AI Article Synopsis

  • Chronic bronchitis (CB) is defined as a persistent cough with sputum for at least three months each year for two consecutive years and is often linked to chronic obstructive pulmonary disease (COPD).
  • A study using data from over 104 million patients identified groups with CB only, COPD only, and both conditions, finding that most CB patients were diagnosed before COPD.
  • The study revealed that the group with both CB and COPD had the highest healthcare resource utilization (HCRU) and a greater prevalence of common comorbidities, emphasizing the need for better management of CB to prevent its progression to COPD.

Article Abstract

Chronic bronchitis (CB), classically defined as having cough and sputum production for at least three months per year for two consecutive years, is frequently associated with COPD. This retrospective cohort study using the Optum® de-identified Electronic Health Record data set (Optum® EHR) aimed to identify patients with CB, COPD and both CB and COPD through application of the classical definition of CB, and to compare the characteristics of these populations, timing of diagnosis as well as their healthcare resource utilization (HCRU). Scanning of the EHRs was performed electronically using a specially developed algorithm. Of 104,633,876 patients in the study period between January 2007 to September 2020, 628,545 patients had CB only (i.e., non-obstructive disease),129,084 had COPD only (COPD cohort) and 77,749 had both COPD and CB (COPD-CB cohort). 75.9% of patients (59,009/77,749) fulfilled the criteria for CB diagnosis before their first diagnosis with COPD, compared with 24.1% who had COPD before being diagnosed with CB. HCRU over five years was highest in the COPD-CB cohort, whereas the COPD cohort and CB cohorts had similar HCRU over five years.

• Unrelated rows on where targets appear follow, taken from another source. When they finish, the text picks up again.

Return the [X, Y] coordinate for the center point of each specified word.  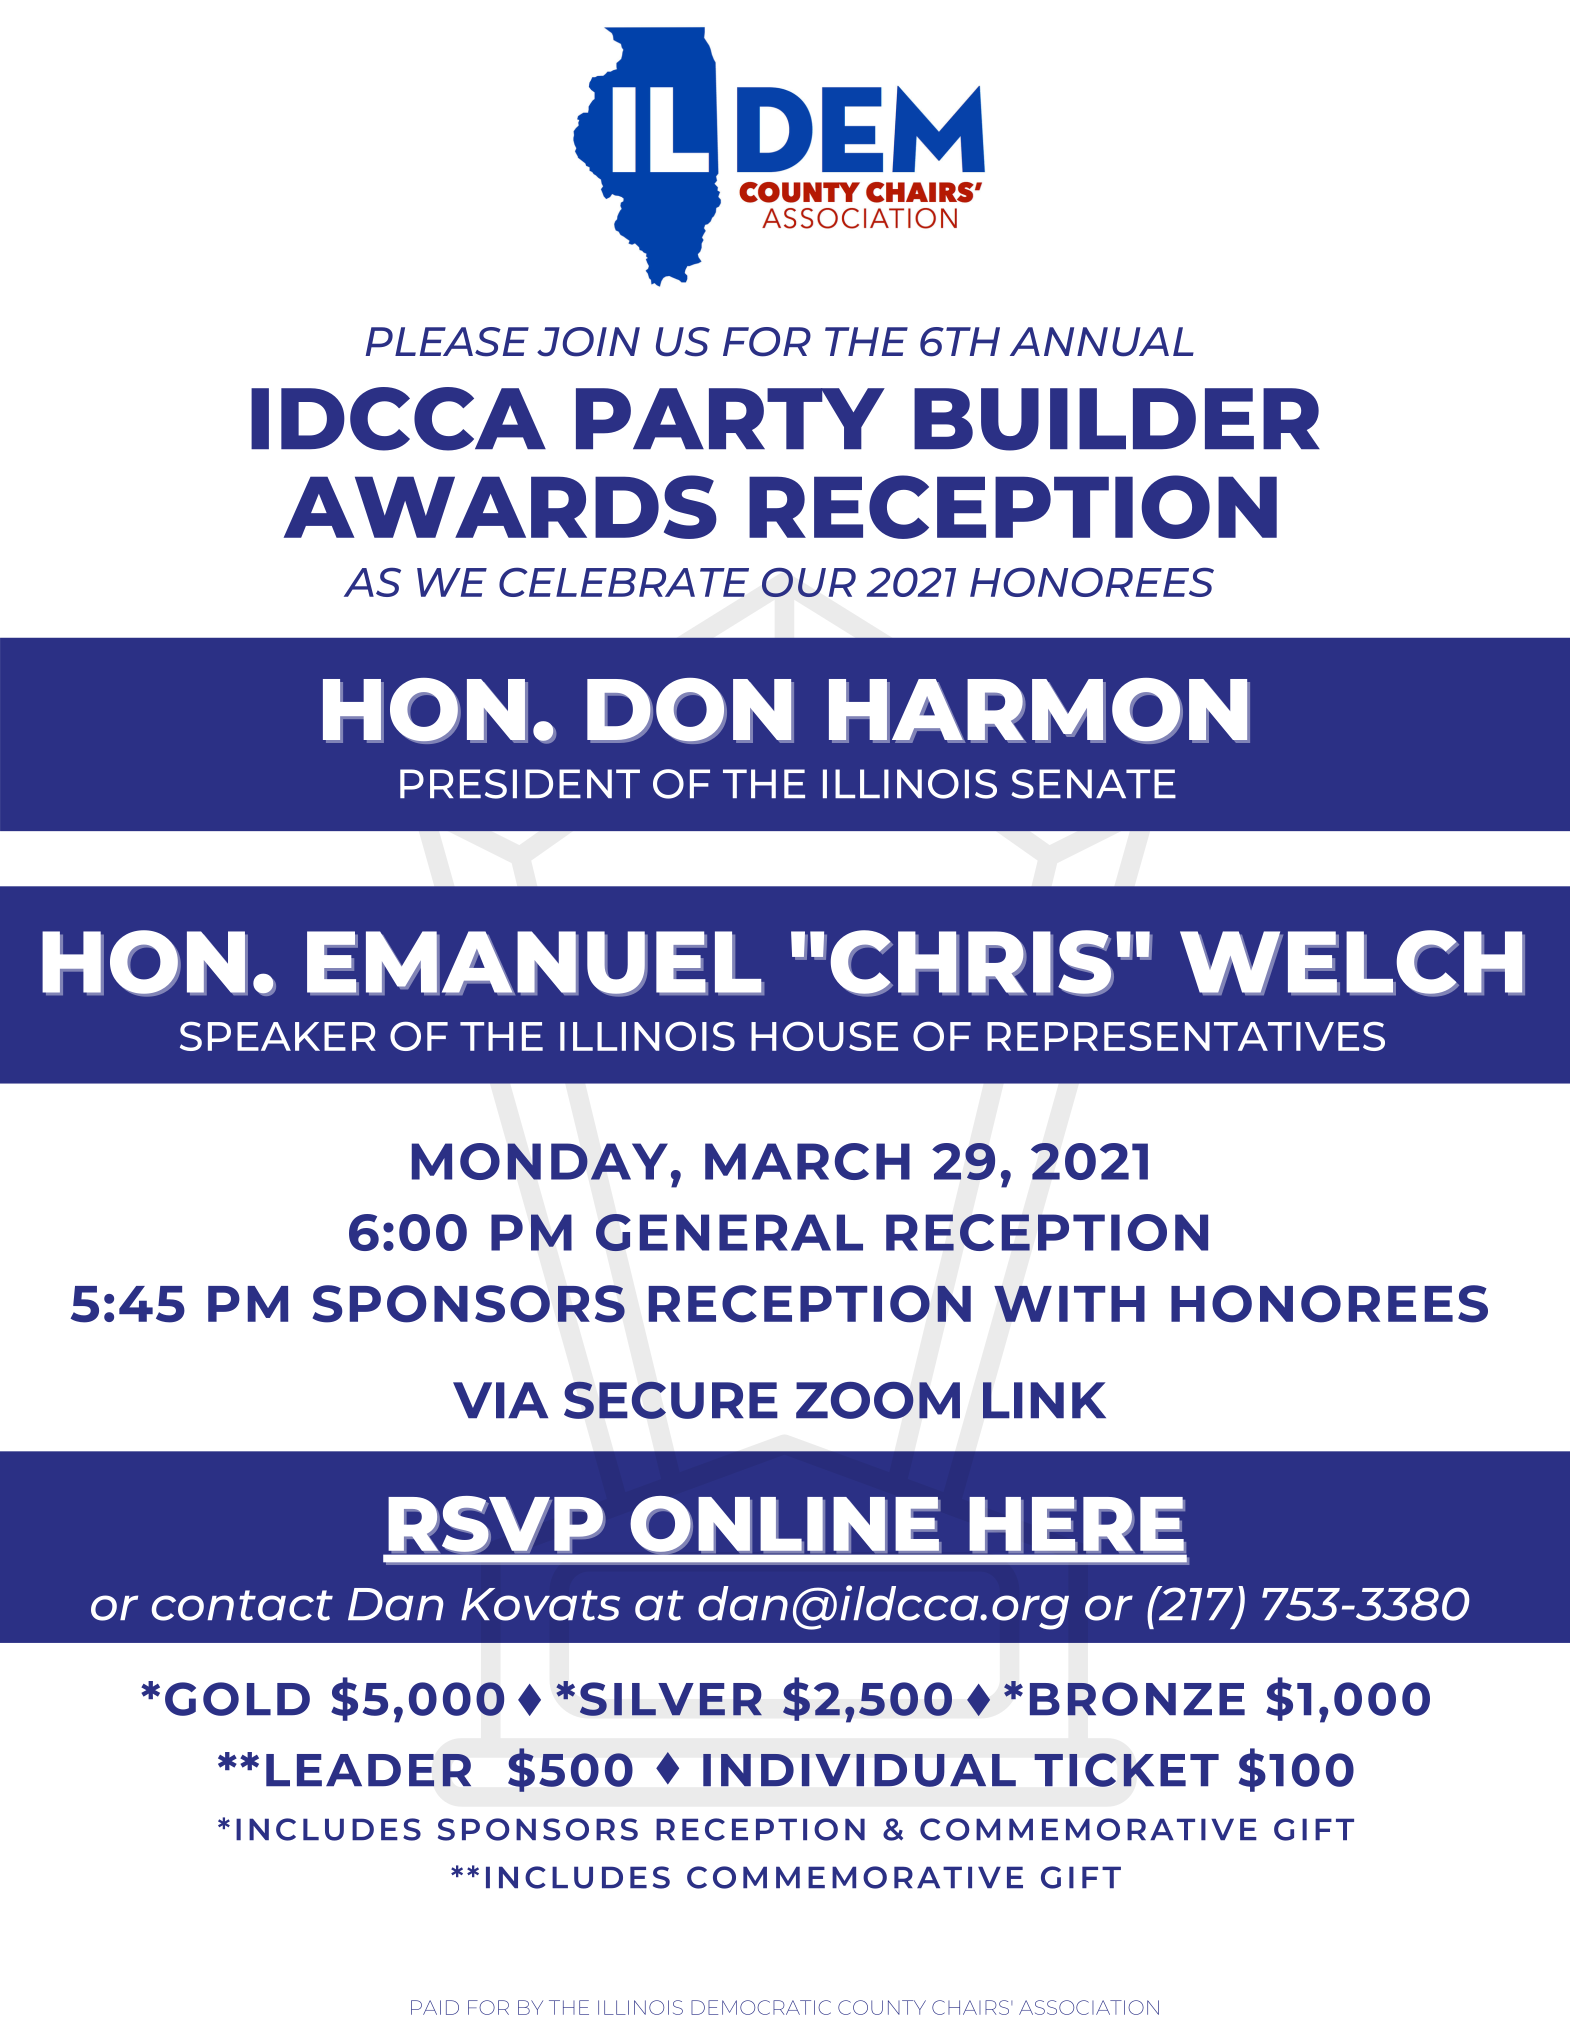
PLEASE [447, 342]
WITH [1069, 1304]
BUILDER [1117, 419]
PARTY [730, 418]
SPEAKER [278, 1036]
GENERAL [729, 1232]
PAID [435, 2007]
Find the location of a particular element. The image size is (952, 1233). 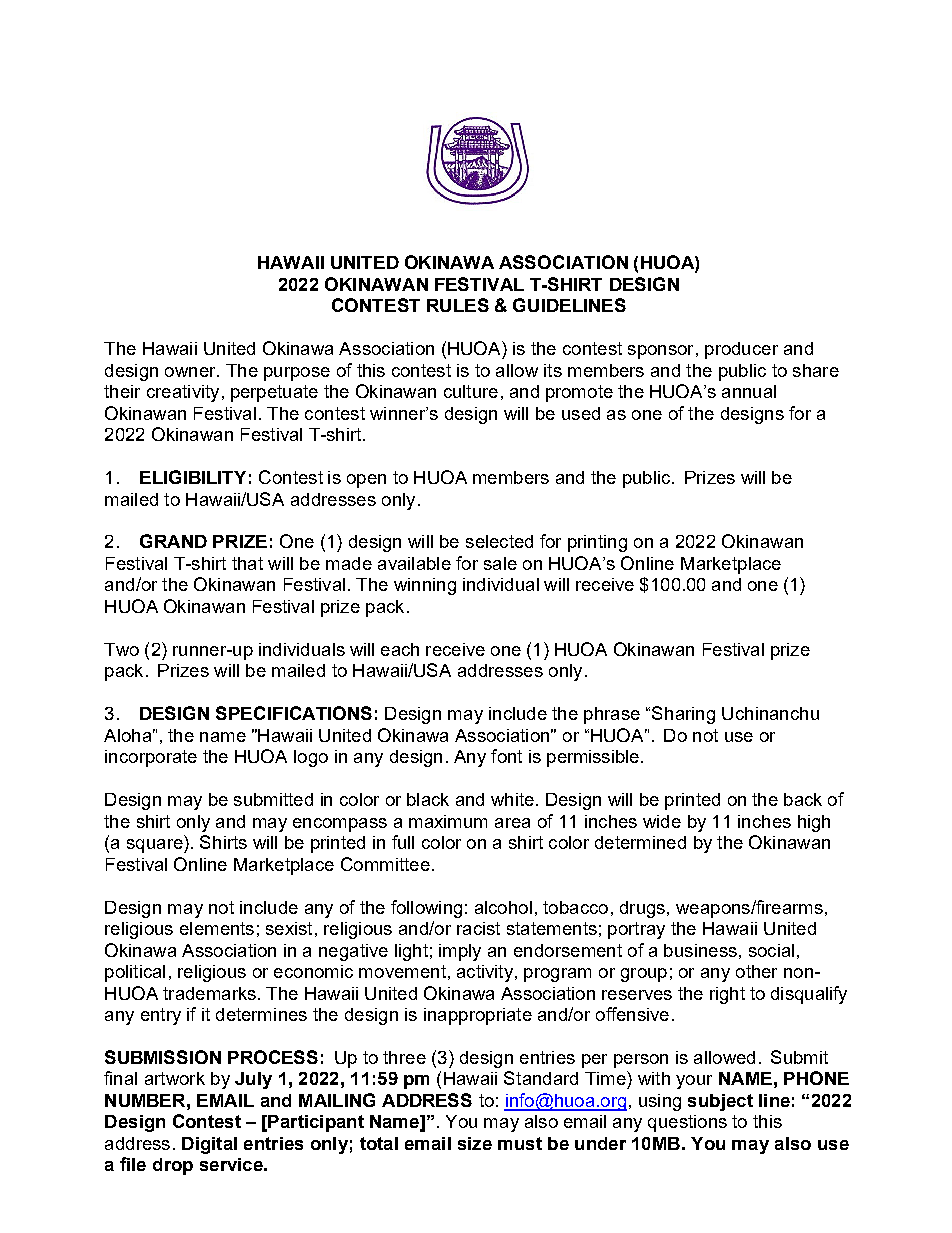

The COPD-CB cohort had a greater percentage of common COPD comorbidities and exposure to more drug classes than the other cohorts. These results highlight the importance of increased attention to CB. CB often precedes the diagnosis of COPD and subsequently leads to high HCRU. Interventions to better manage CB and prevent progression of CB to COPD could improve morbidity in this population.